C'est une calanque de Marseille, un vrai petit paradis, un paysage miraculeux même si le viaduc ferroviaire qui le surplombe nous ramène régulièrement aux réalités du monde. Le sentier des douaniers qui court le long du littoral, quelle splendeur! On est chez Cézanne....
Autrefois il y avait une vie de quartier, mais maintenant les cabanons restants ne sont plus fréquentés que l'été. Il n'y a plus que trois familles: un vieux couple, Martin et Suzanne (Jacques Boudet et Geneviève Mnich); leur ami de toujours, Maurice (Fred Ulysse) et un jeune pêcheur, Benjamin, qui mène sa barque en récitant du Claudel, car il est fou de théâtre depuis qu'il a vu Angèle dans "La bonne âme de Se-Tchouan", et le promène dans les écoles avec sa troupe d'amateurs.Autant le dire tout de suite: Robinson Stevenin qui arbore le visage du ravi de la crèche est exécrable. A oublier dans sa filmographie....
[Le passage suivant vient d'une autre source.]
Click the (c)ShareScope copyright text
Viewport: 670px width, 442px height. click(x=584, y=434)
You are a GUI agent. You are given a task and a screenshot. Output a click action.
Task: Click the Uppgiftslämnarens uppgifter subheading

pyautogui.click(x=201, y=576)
Maurice vit dans une très belle villa, construite de ses mains avec tous ses amis. Tous les artisans de la calanque ont prêté la main. Le soir, il va sur sa terrasse contempler ce paysage idyllique -jusqu'à l'AVC qui va faire revenir autour de lui ses trois enfants. A vrai dire, Armand (Gérard Meylan) ne l'a jamais quitté. Sa seule ambition était de continuer l'oeuvre de Maurice, tenir un petit restaurant pas cher, pour que tout le monde puisse en profiter (toujours l'utopie guediguienne....). Joseph (Jean-Pierre Darroussin), intello gauchiste et apparemment fort à l'aise, depuis qu'il a été licencié a sombré dans une dépression larvée, avec beaucoup d'apitoiement sur lui même -et chacune de ses phrases est à ne comprendre qu'au second degré.... De plus, il a une compagne bien trop jeune qui commence à le trouver assommant (Anaïs Demoustier).
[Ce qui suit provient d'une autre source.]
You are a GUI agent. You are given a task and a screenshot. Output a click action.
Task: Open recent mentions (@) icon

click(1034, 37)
Et puis il y a Angèle (Ariane Ascaride) qui a réussi au théâtre, celle dont Benjamin est tombé amoureux quand il était gamin, et ça ne l'a jamais quitté. Angèle qui n'est pas venue depuis vingt ans à la villa, depuis que sa petite fille, laissée à la garde de Maurice et des tontons, malgré l'opposition de son père, a échappé à leur vigilance et s'est noyée, images insoutenables.... Angèle y a tout perdu, son enfant, son couple. Et elle en veut à Maurice qu'elle estime responsable, qu'elle n'a jamais voulu revoir. Ils vont se retrouver tous, se disputer, s'apercevoir qu'ils s'aiment, et reconstituer fugitivement ce paradis de l'adolescence, évoqué par des images du trio, tourné par Guediguian pour son premier film.....
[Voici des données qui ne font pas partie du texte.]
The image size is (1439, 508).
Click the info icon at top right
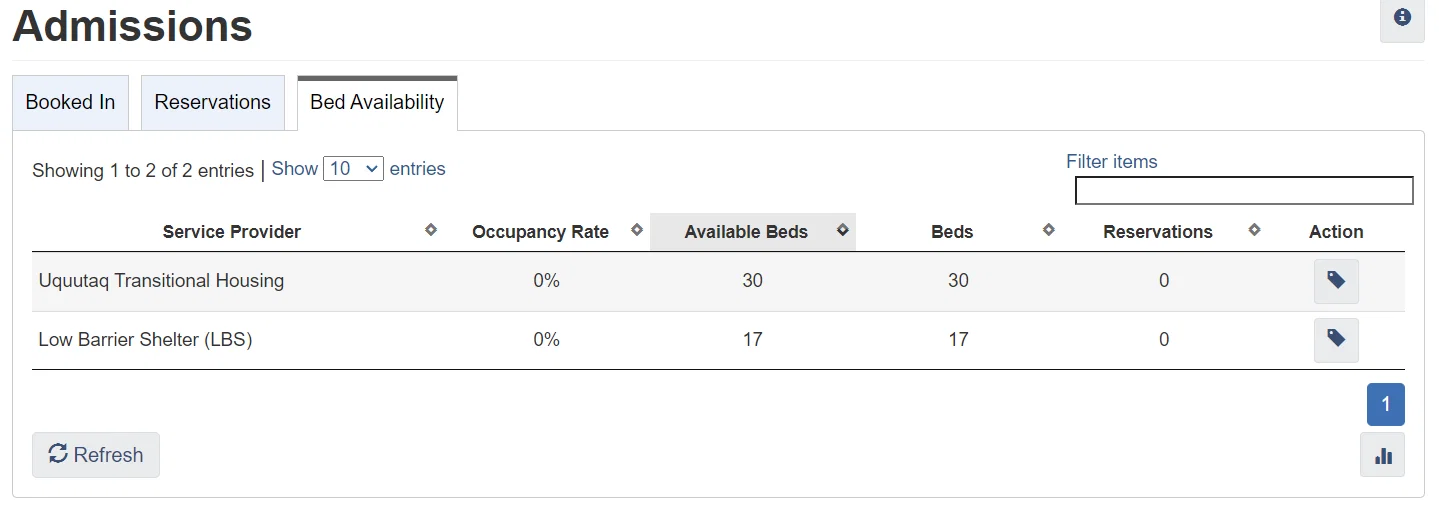point(1402,17)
Que faire quand à la cinquantaine, on constate qu'on n'a pas eu grand chose de la vie? Que faire face à un père transformé en légume, et qu'on ne veut pas abandonner dans un mouroir à vieillards? Que faire quand, comme Martin et Suzanne, accablés par le manque d'argent, on ne veut rien devoir à personne, même au fils devenu médecin (la fierté ouvrière, selon Guediguian), et que l'idée d'une séparation, lorsque la mort prendra un des éléments du vieux couple, est insupportable? Toutes ces questions qui sont les nôtres, si profondes, si universelles, elles nous touchent au plus profond de nous même et c'est en cela que Guediguian est grand!
Hélas, il ne peut nous épargner son préchi-précha, son côté donneur de leçons, et pour cela introduit trois petits enfants perdus, rescapés du naufrage d'un bateau de migrants.... L'armée patrouille pour rechercher ces migrants qui peuvent être dangereux, qui peuvent abriter des terroristes. Naturellement notre trio est prêt à tout pour protéger les malheureux. On sent que Guediguian se donne un mal de chien pour que le sous-off qui dirige la patrouille ne soit pas trop antipathique (d'ailleurs, il est noir....), il fait son (sale) boulot quoi, mais rien à faire: c'est une caricature....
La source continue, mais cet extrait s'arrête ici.